Work required :: Copy everything from the line containing "The height and width of the screenshot is (866, 1400)." down to the end of the material, leaving out the pictures.

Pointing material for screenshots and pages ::
☆ ☆ ☆ ☆ ☆

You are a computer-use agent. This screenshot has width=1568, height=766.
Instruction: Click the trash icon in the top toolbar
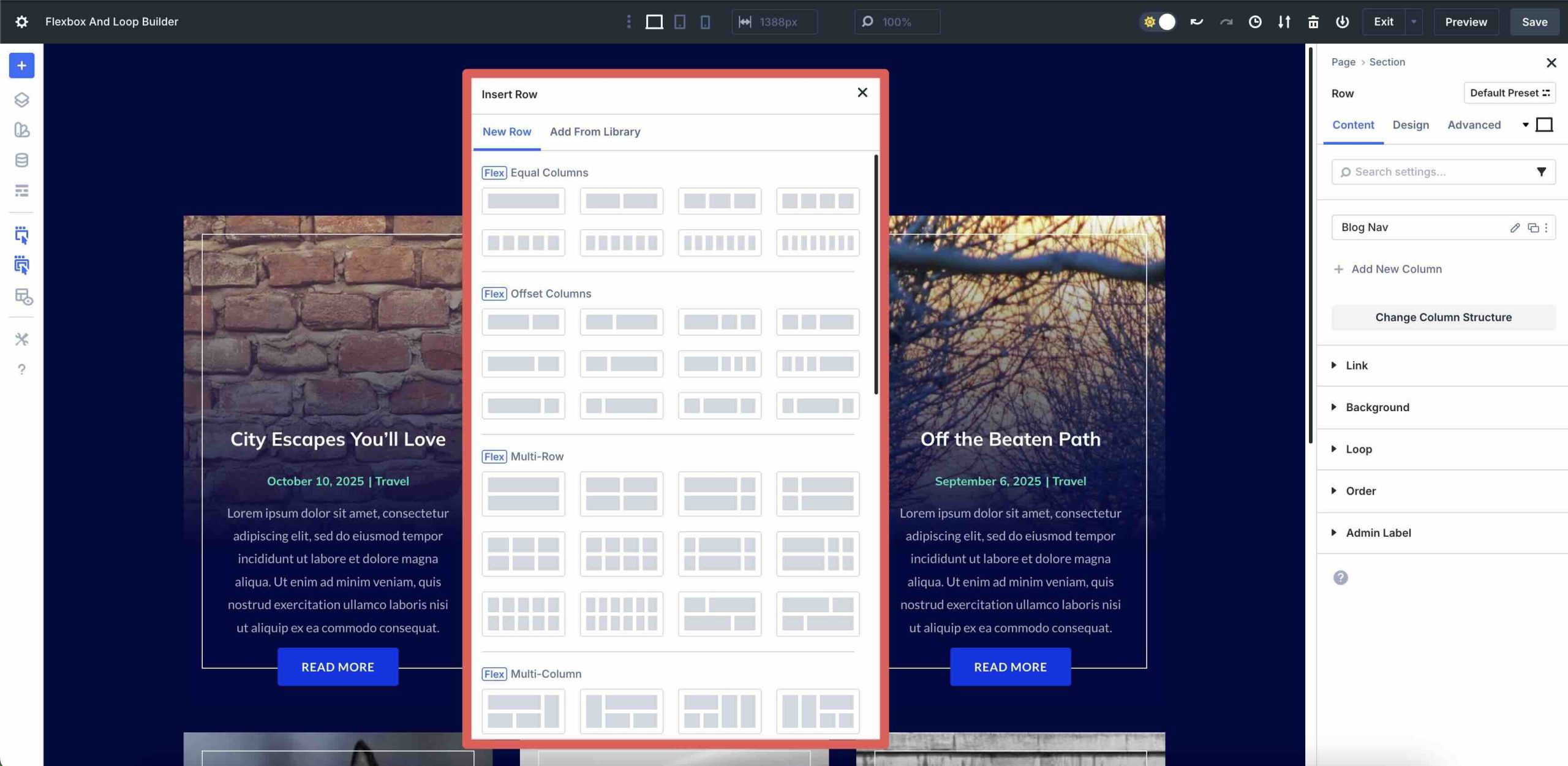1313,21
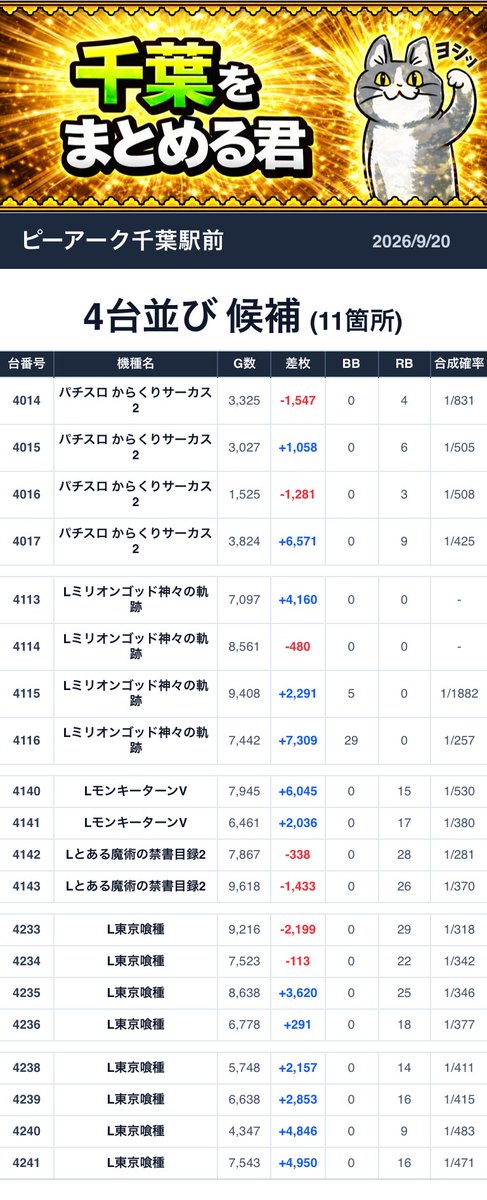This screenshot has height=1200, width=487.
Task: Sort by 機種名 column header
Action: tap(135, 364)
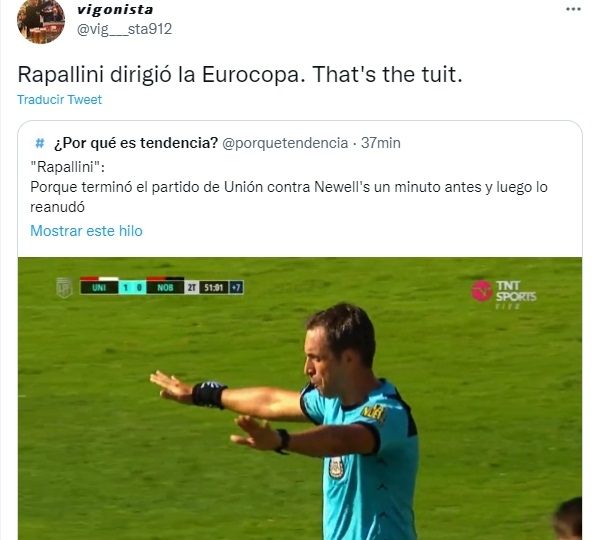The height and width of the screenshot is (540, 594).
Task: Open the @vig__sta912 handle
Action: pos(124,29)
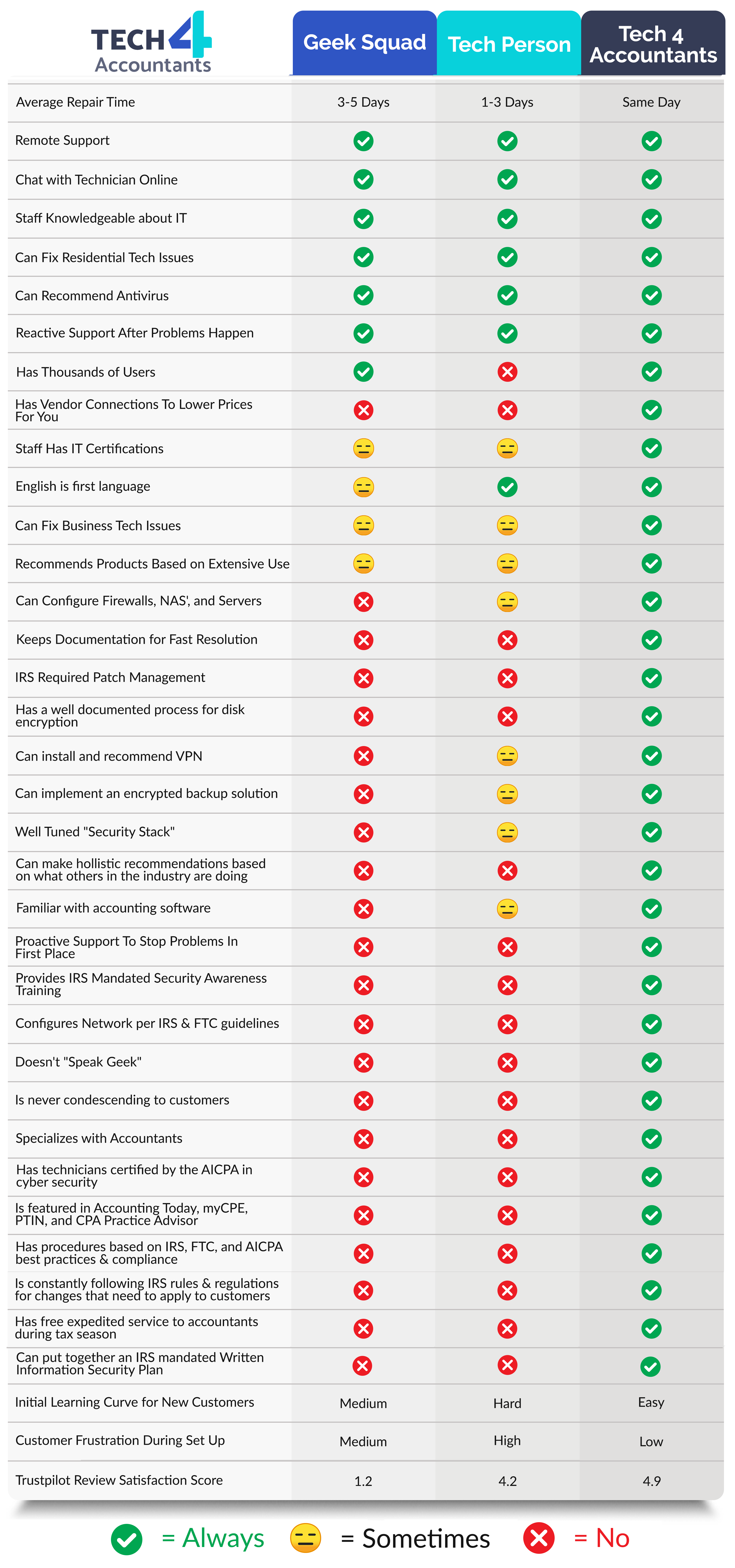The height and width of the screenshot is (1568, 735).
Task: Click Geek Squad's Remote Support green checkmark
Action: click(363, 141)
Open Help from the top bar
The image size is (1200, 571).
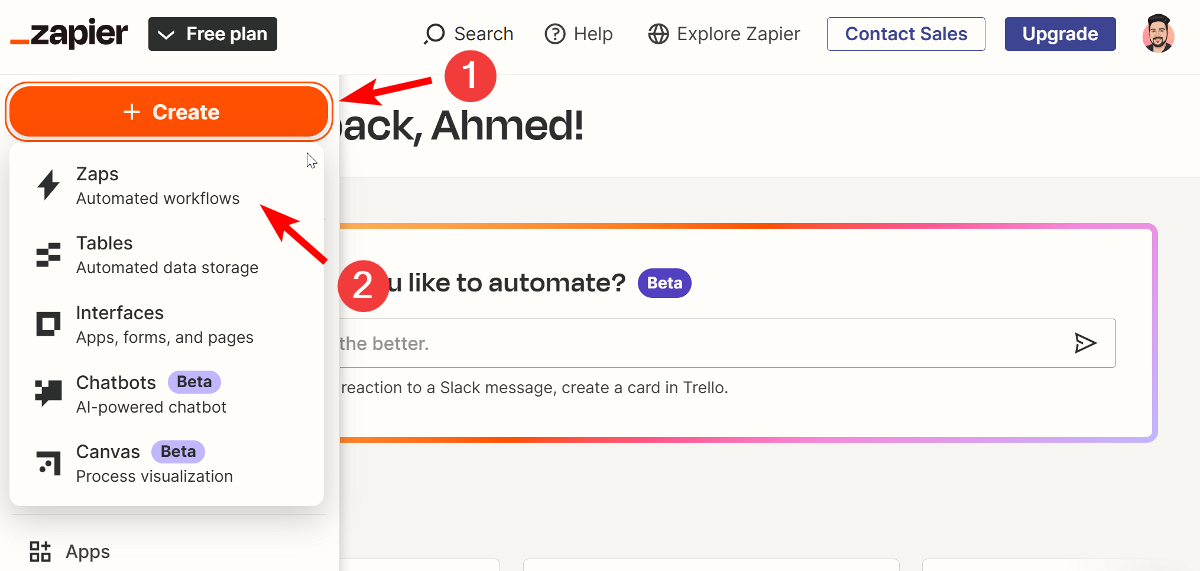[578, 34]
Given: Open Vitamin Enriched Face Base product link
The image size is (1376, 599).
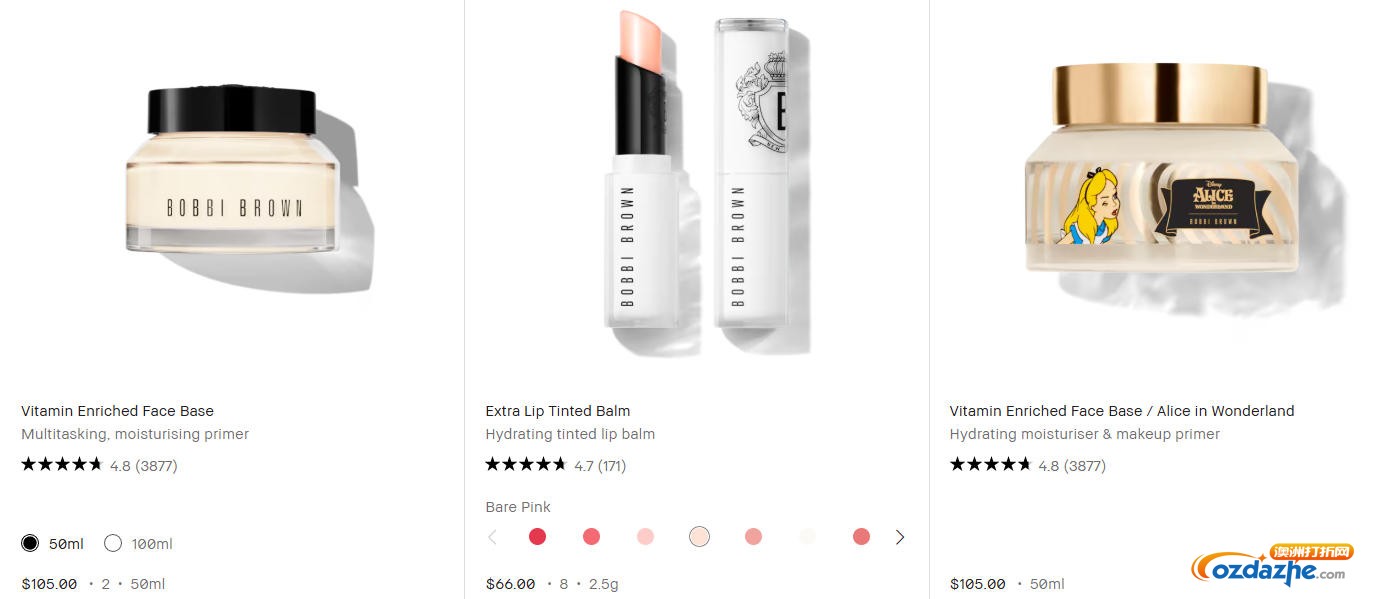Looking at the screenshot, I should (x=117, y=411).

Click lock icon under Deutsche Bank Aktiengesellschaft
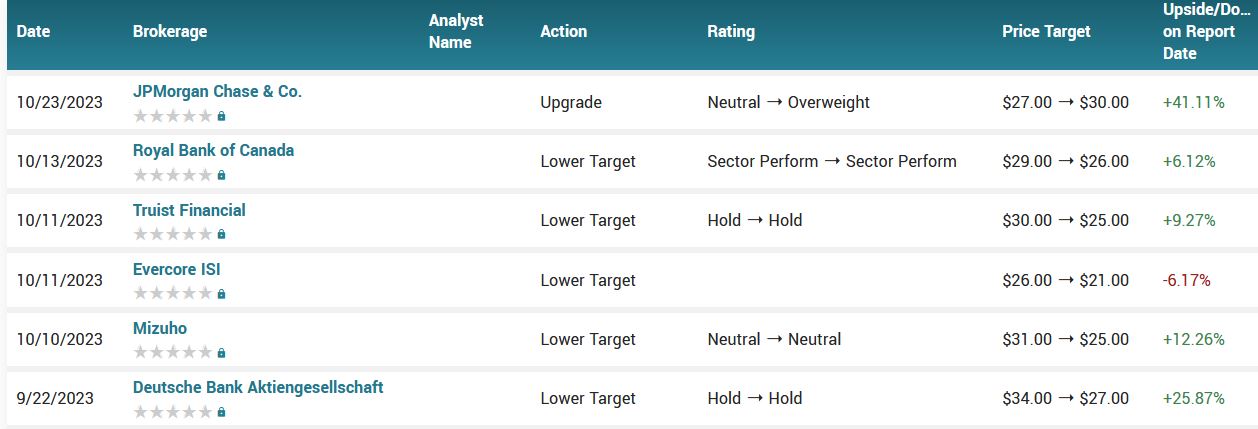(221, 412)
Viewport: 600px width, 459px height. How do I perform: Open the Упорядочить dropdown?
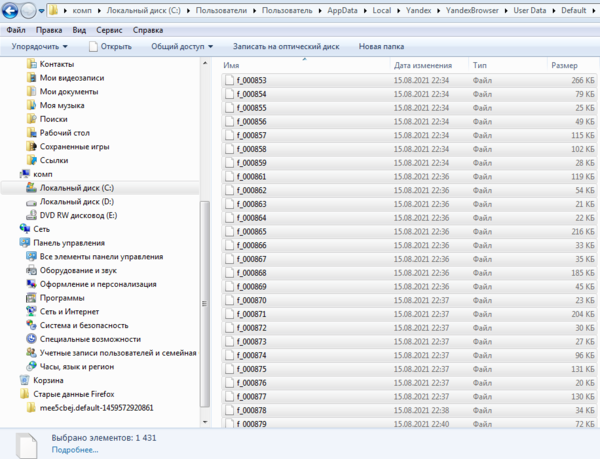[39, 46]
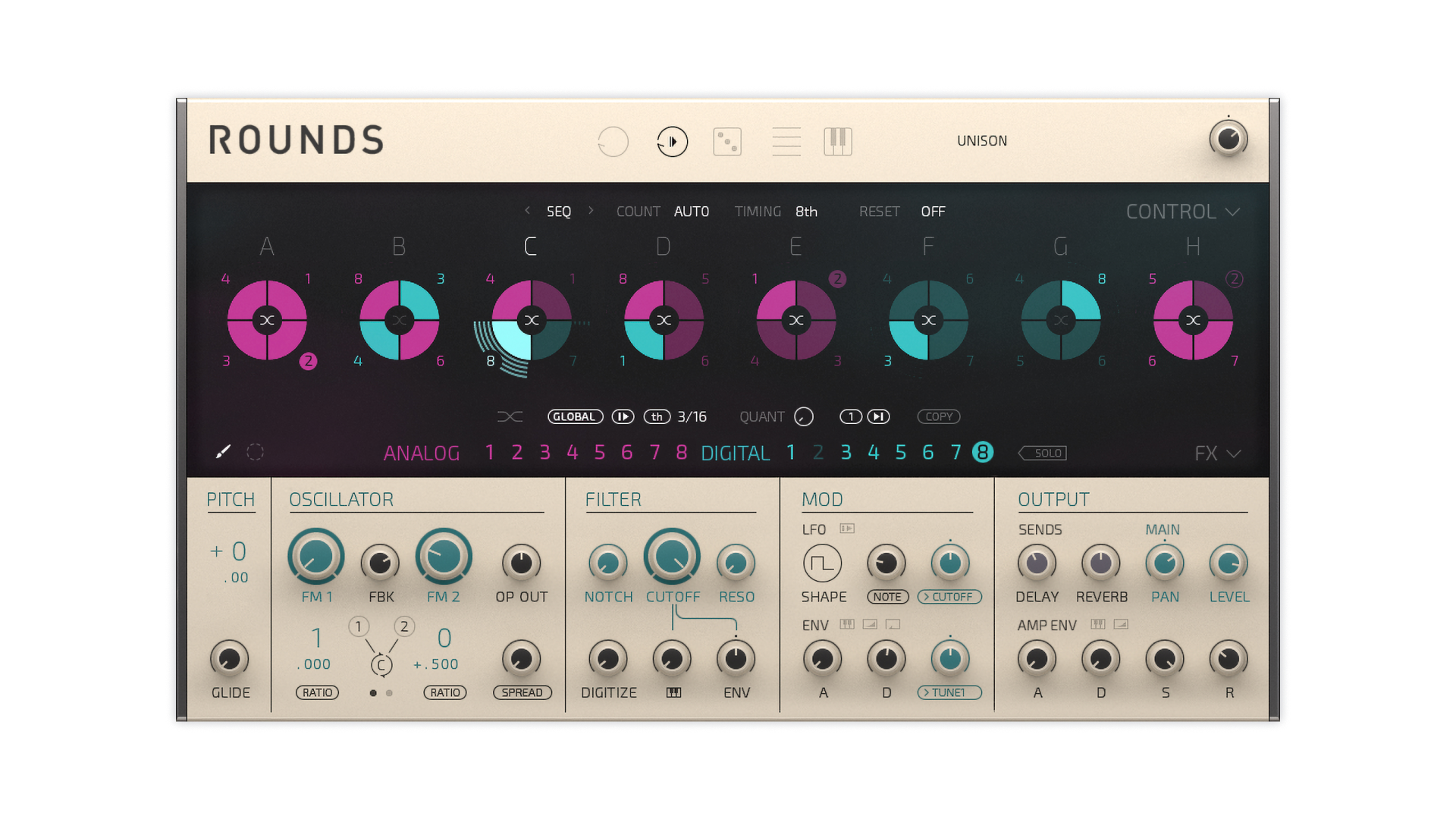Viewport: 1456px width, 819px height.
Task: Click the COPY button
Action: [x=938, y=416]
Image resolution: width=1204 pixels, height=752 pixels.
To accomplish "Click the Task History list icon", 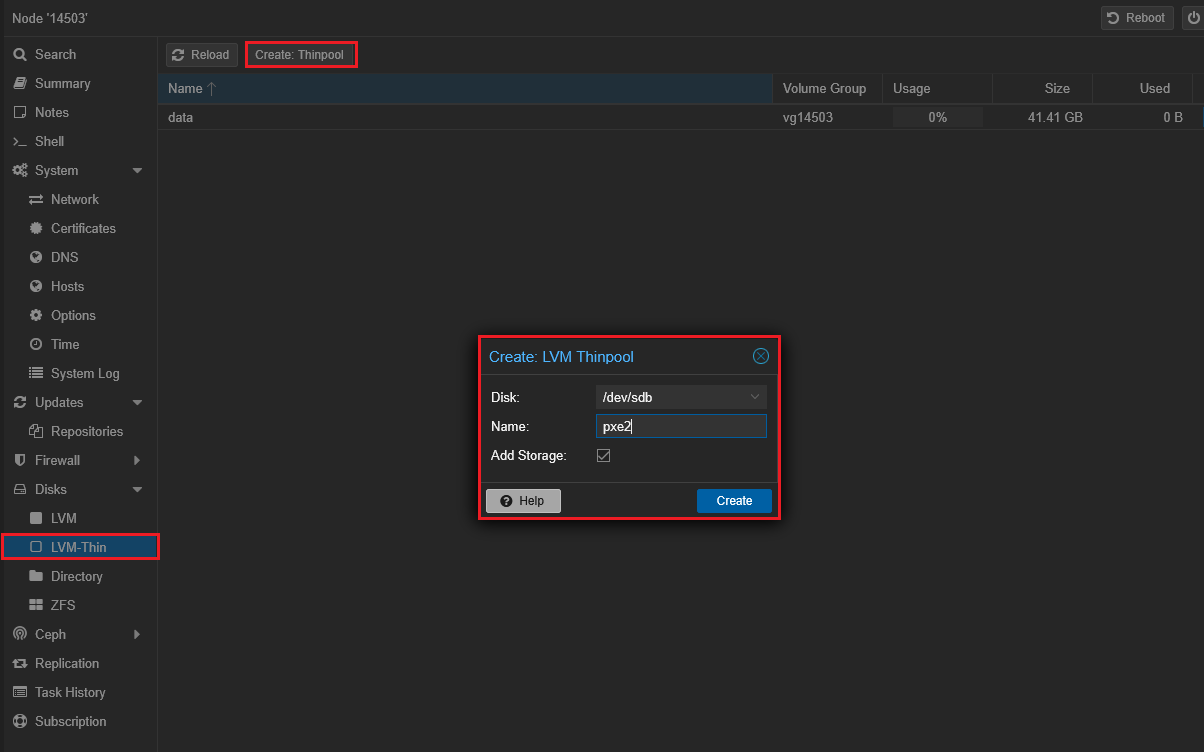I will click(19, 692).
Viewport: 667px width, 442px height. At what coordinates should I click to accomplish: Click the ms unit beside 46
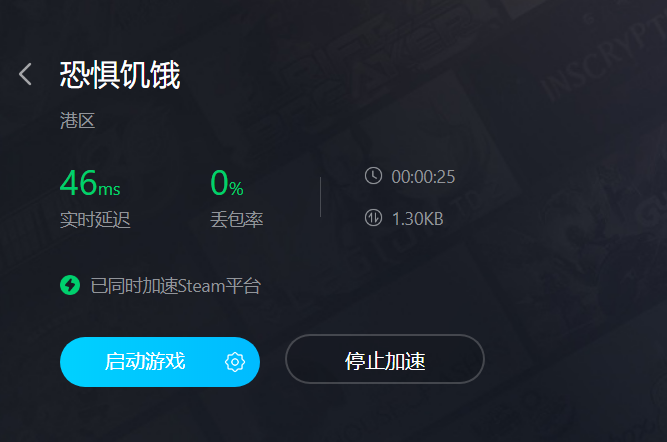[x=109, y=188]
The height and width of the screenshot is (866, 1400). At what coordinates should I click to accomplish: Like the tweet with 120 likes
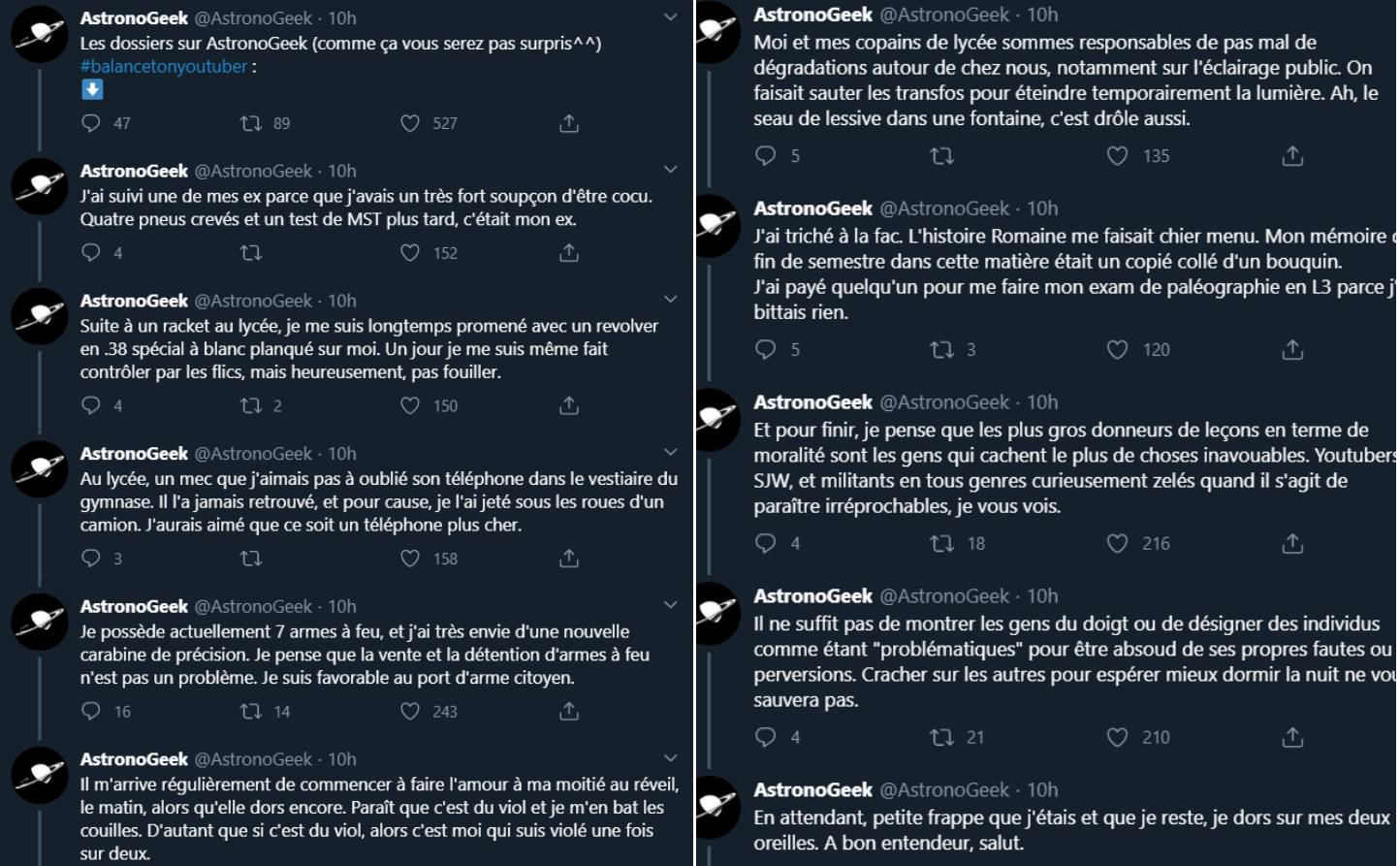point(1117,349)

☆ ☆ ☆ ☆ ☆

Response below ::
The height and width of the screenshot is (866, 1400). At what coordinates should I click to accomplish: Like the tweet with 120 likes
point(1117,349)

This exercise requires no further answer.